■ AIM OF THE EXERCISE:
Convert the rows from the line containing "Check Notify only me about execution status" through the end of the rows into a JSON list of strings, one string per line, skipping blank lines. Leave the pictures out of the answer.

───── EXTRACTED MATERIAL ─────

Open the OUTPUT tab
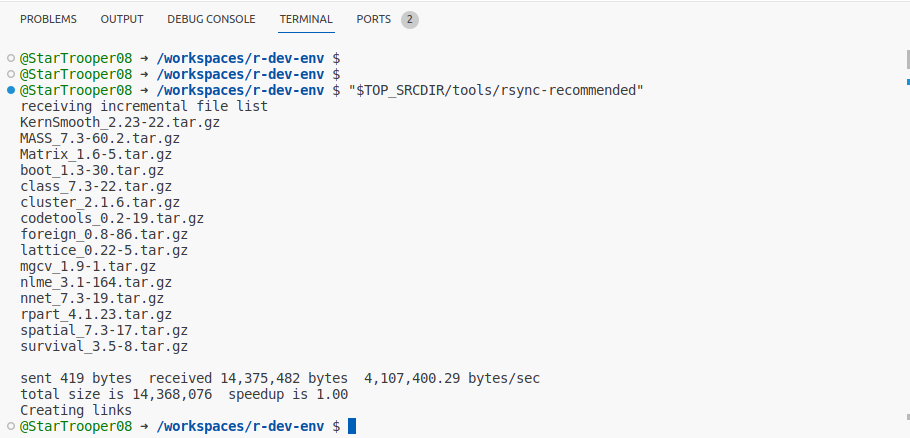Image resolution: width=910 pixels, height=438 pixels. [x=122, y=19]
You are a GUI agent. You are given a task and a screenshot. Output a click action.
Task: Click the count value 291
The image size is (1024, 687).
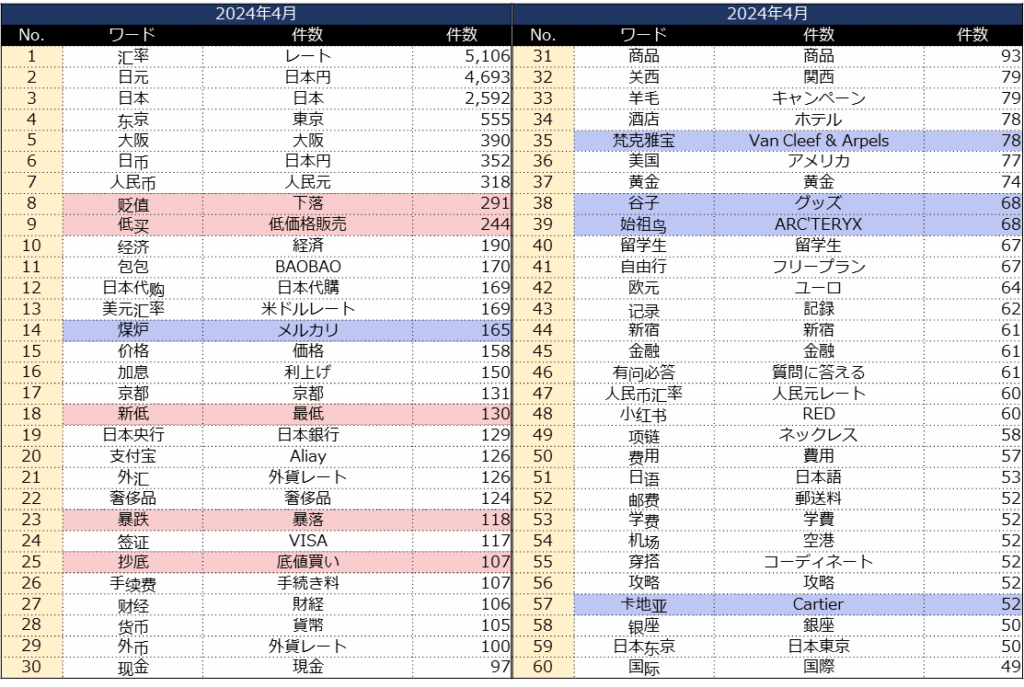click(494, 204)
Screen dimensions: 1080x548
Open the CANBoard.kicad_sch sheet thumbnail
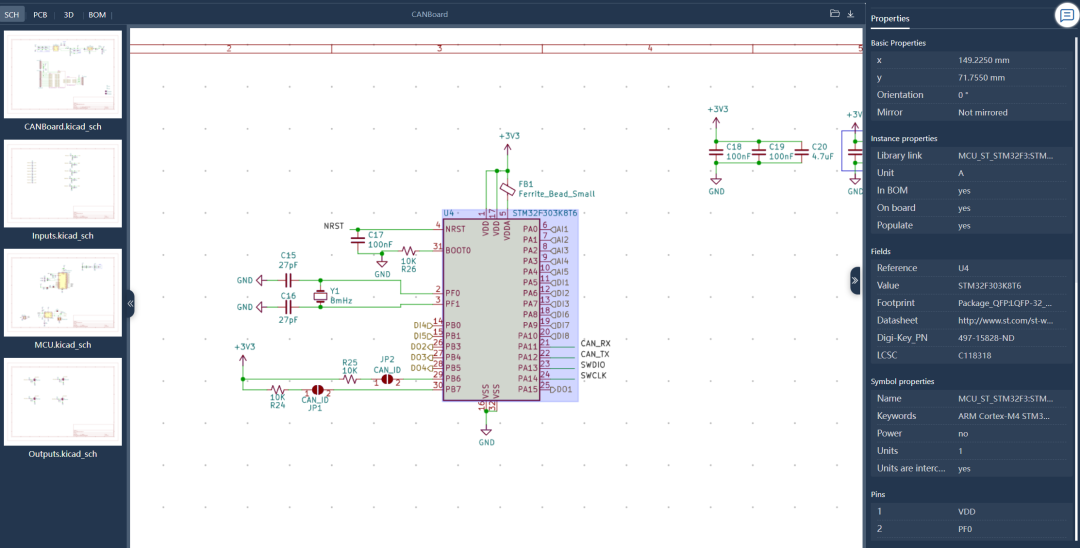(x=63, y=74)
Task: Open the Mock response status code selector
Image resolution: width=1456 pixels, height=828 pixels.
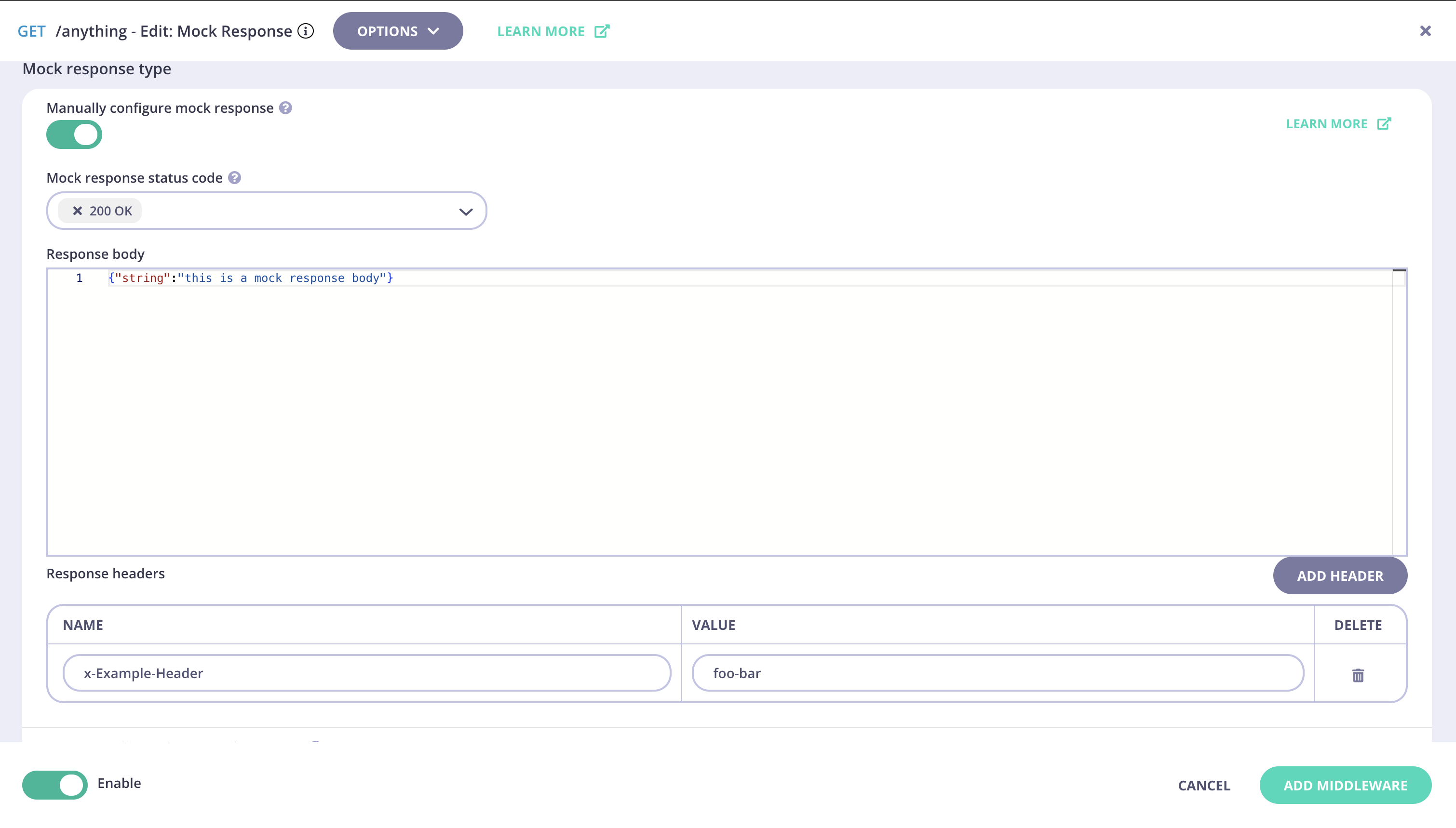Action: point(267,211)
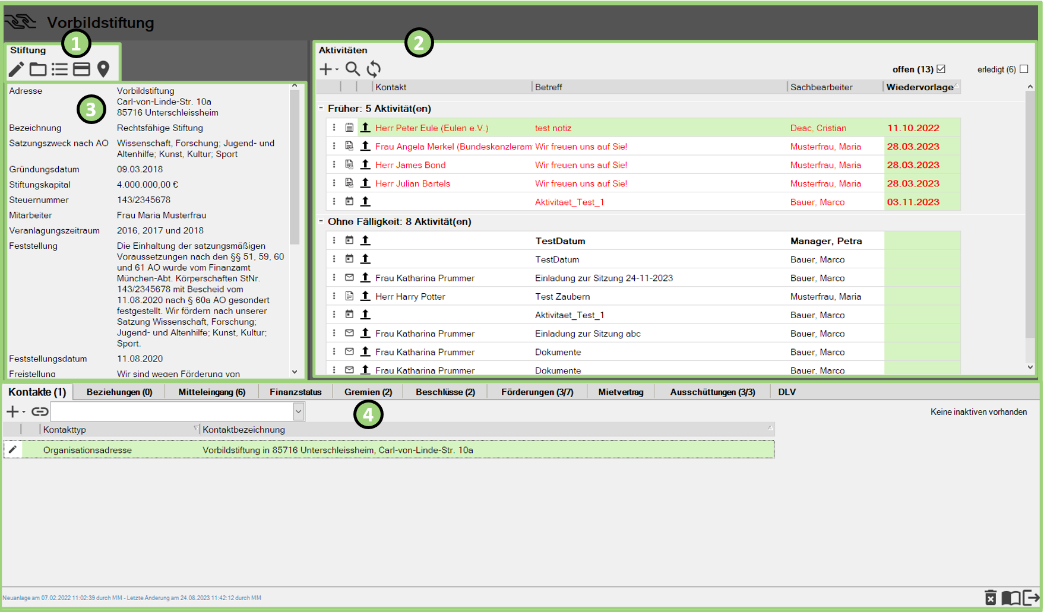The image size is (1044, 612).
Task: Open the folder icon in the Stiftung toolbar
Action: (x=39, y=69)
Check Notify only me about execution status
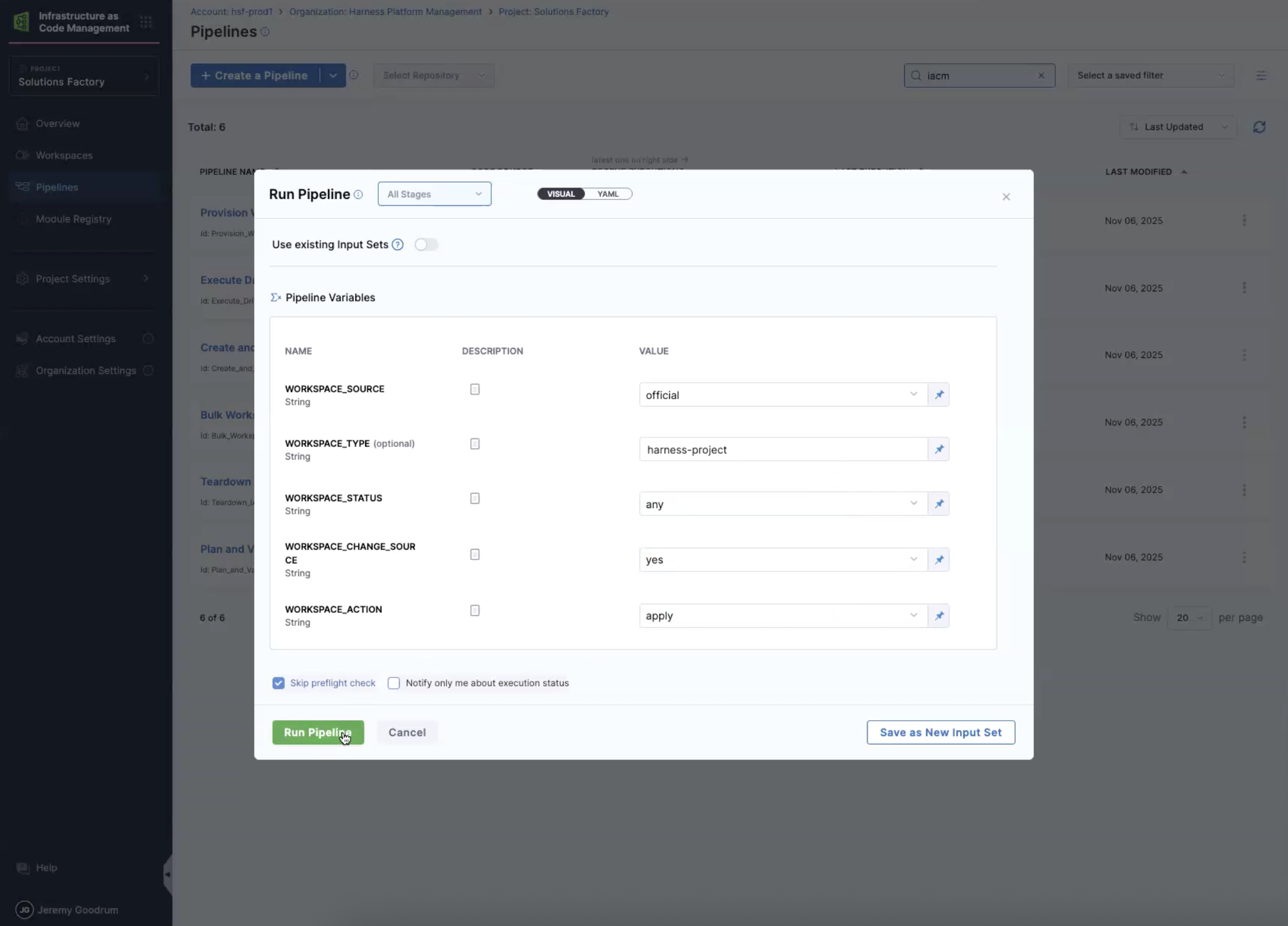Image resolution: width=1288 pixels, height=926 pixels. pyautogui.click(x=394, y=683)
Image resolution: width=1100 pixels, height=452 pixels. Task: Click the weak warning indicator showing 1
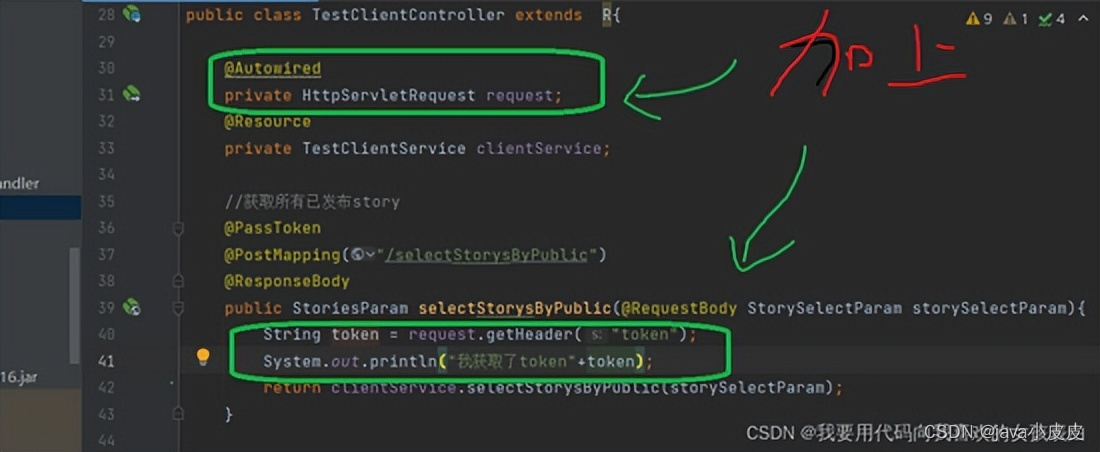[x=1015, y=19]
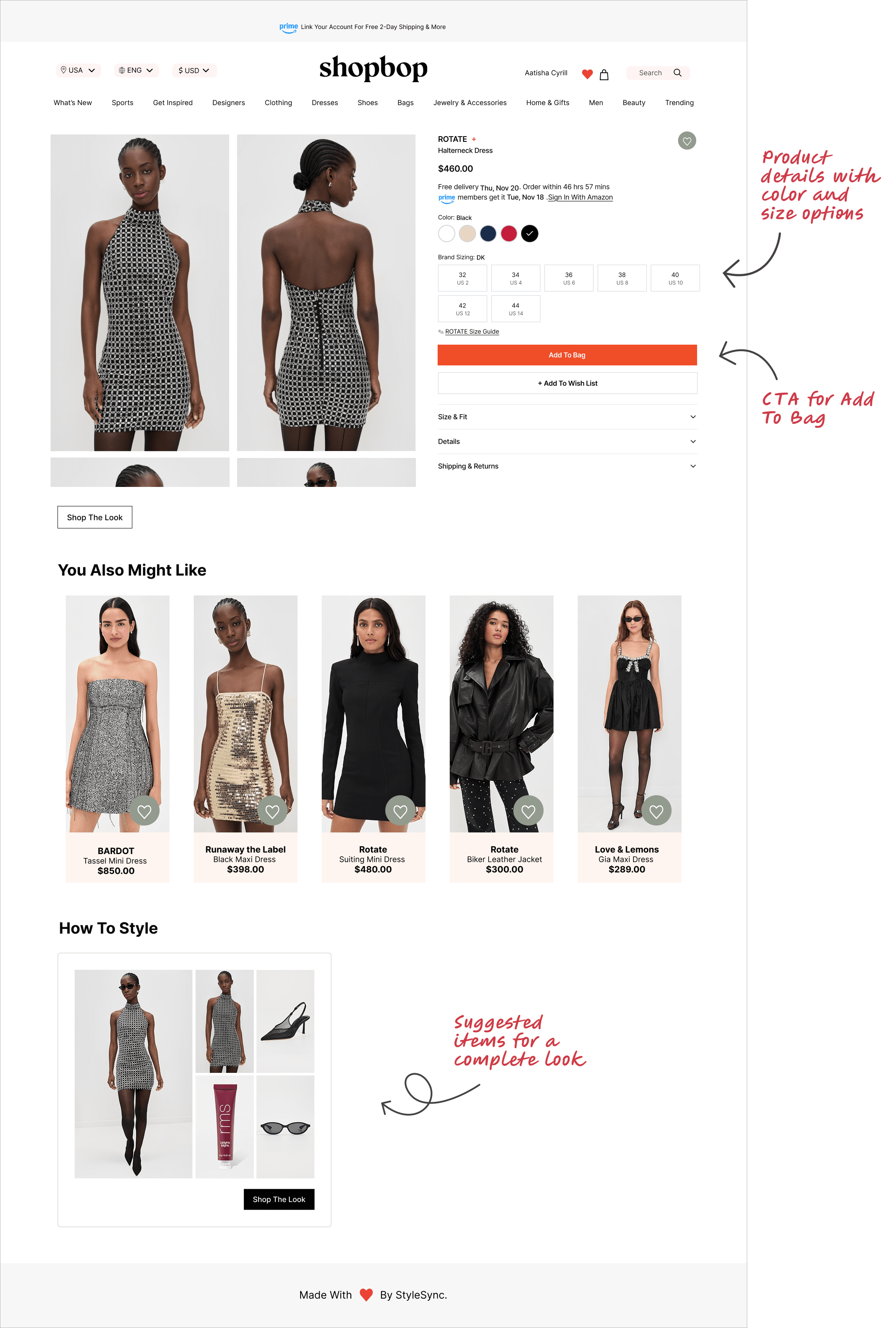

─────

■ SOLUTION TO THE EXERCISE:
[
  "Check Notify only me about execution status",
  "Image resolution: width=1288 pixels, height=926 pixels. pyautogui.click(x=394, y=683)",
  "Image resolution: width=1100 pixels, height=452 pixels. Task: Click the weak warning indicator showing 1",
  "[x=1015, y=19]"
]